The steroid hormone enhances stimulation of specific genes in the body through entering the target cells. Further, the thyroid hormone regulates metabolism in the body. The thyroid and steroid hormone are the two hormones that enter cells. The other hormones in the body do not enter cells. They simply function by binding with receptors on the surface of the cell, and they activate second-messengers in the targeted cells. For instance, the pancreas secretes insulin a hormone that regulates mineral and sugar balance in the body (Porth, 2011).
Hormones in the body have target cells. These target cells possess receptors that bind and transcript the hormonal message through receptors. Receptors are specifically modified to various target cells, and they only bind with specific hormones. Receptors only facilitate endocrine communication between the cell and the specific hormone. Different cells in various tissues in the body have different combinations of hormone receptors. The absence or presences of specific receptors determine the hormonal sensitivity of the cell (Porth, 2011).

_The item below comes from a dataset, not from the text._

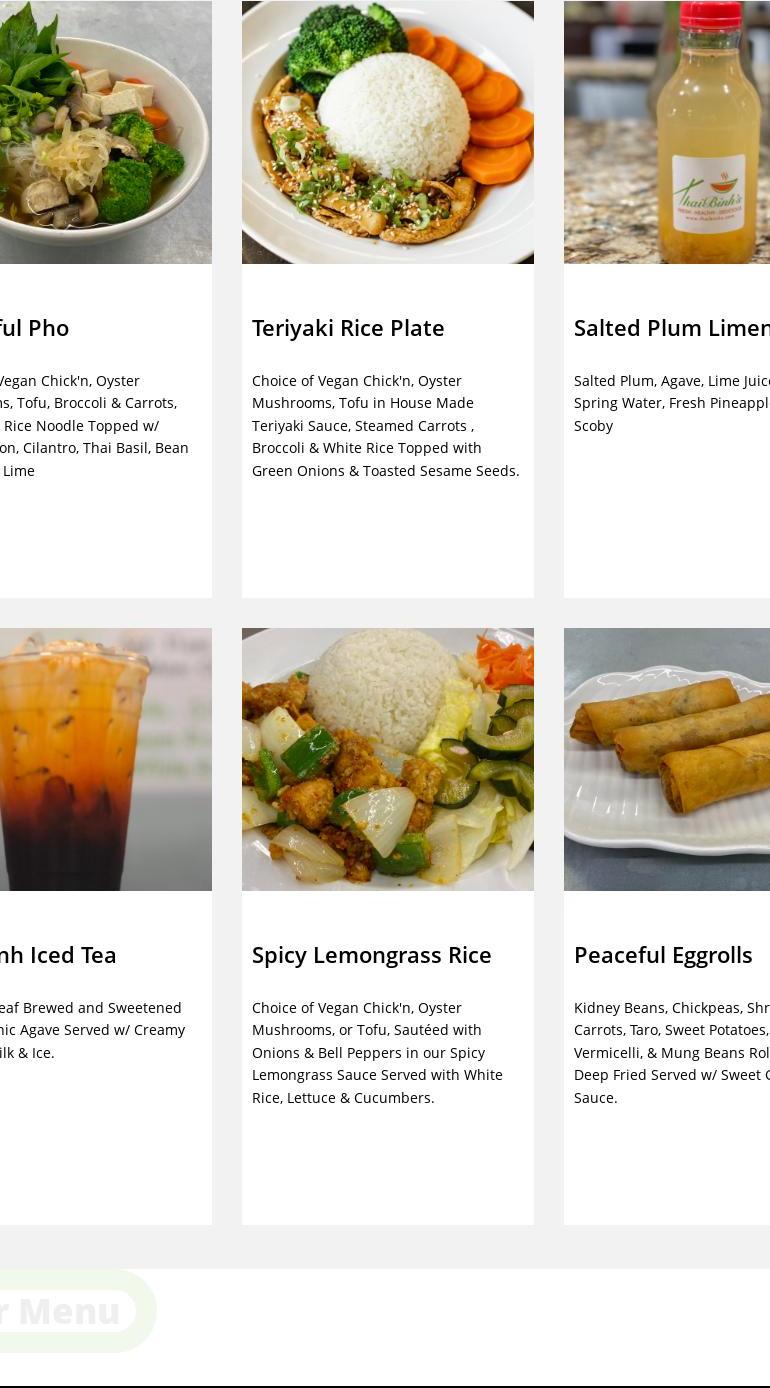
Task: Click the Spicy Lemongrass Rice heading
Action: pos(372,955)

Receptors in the cell are located inside the cell or in the cell membrane. Receptors for eicosanoids, peptide hormones and catecholamines are located at the cell membranes of the targeted cells. This is because the hormones are not lipid soluble. Therefore, the hormones bind with protein receptors on the exterior side of the cell membrane. These receptors are called extracellular receptors. On the other hand, intracellular receptors are located at the interior side of the cell membrane (Porth, 2011).
There are various diseases and disorders caused by hormonal dysfunction. Toxic adenomas, sebacute thyroiditis and pitituary gland malfunction are some of the hormonal disorders that may affect the endocrine system. Toxic adenomas develop when nodules grow on the thyroid gland and they start secreting excess thyroid hormones distracting body’s normal chemical balance. Further, subacute thyroiditis occurs when the thyroid gland leaks excess hormones due to inflammatory of the gland. On the other hand, pitituary gland malfunctions arise from hyperthyroidism (Porth, 2009).

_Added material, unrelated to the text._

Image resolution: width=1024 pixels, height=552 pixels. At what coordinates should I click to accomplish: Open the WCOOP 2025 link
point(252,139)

Hypothyroidism is a condition resulting from reduced effect of the thyroid hormone on tissues. Hypothyroidism condition is either acquired or congenital depending on the site of abnormality. Hyperthyroidism condition exists where the thyroid gland overacts during hormonal reaction. The clinical manifestation of hypothyroidism depends on the age and severity of the disease. The major symptoms of hypothyroidism include fatigue, weight gain, cold intolerance and sleepiness. Hyperthyroidism patient symptoms include rapid heart rate, tremors, excessive sweating and enlarged thyroid gland (Porth, 2011).
Hypothyroidism can be directly measured in the blood by measuring the levels of thyroid hormone present in the blood. However, when the disease is mild or not fully developed the level of thyroid hormone in the blood may appear normal. Thus, the ideal way of testing hypothyroidism is by measuring the levels of thyroid stimulating hormone in the blood. A decrease in the blood TSH levels may lead to reduction of thyroid hormones secreted. While diagnosing hyperthyroidism, the blood test must indicate high levels of thyroid hormone present in the blood. However, the disorder may appear normal in blood test when it is in the primary stages. Thus, in this case hyperthyroidism is best measured through the thyroid stimulating hormones present in the blood. If the levels of TSH are high in the blood, then this portrays chances of hyperthyroidism (Zaidi, 2013).
Porth, C.M., & Matfin, G. (2009). Pathophysiology: Concepts of altered health states. (Eight ed.) Philadelphia, PA
Zaidi, S. (2013). Graves' disease and hyperthyroidism: What you must know before they zap your thyroid with radioactive iodine : a groundbreaking, revolutionary and comprehensive approach. Camarillo, Calif: iComet Press.
Porth, C., (2011). Essentials of pathophysiology: Concepts of altered health states. Philadelphia: Wolters Kluwer/Lippincott Williams & Wilkins.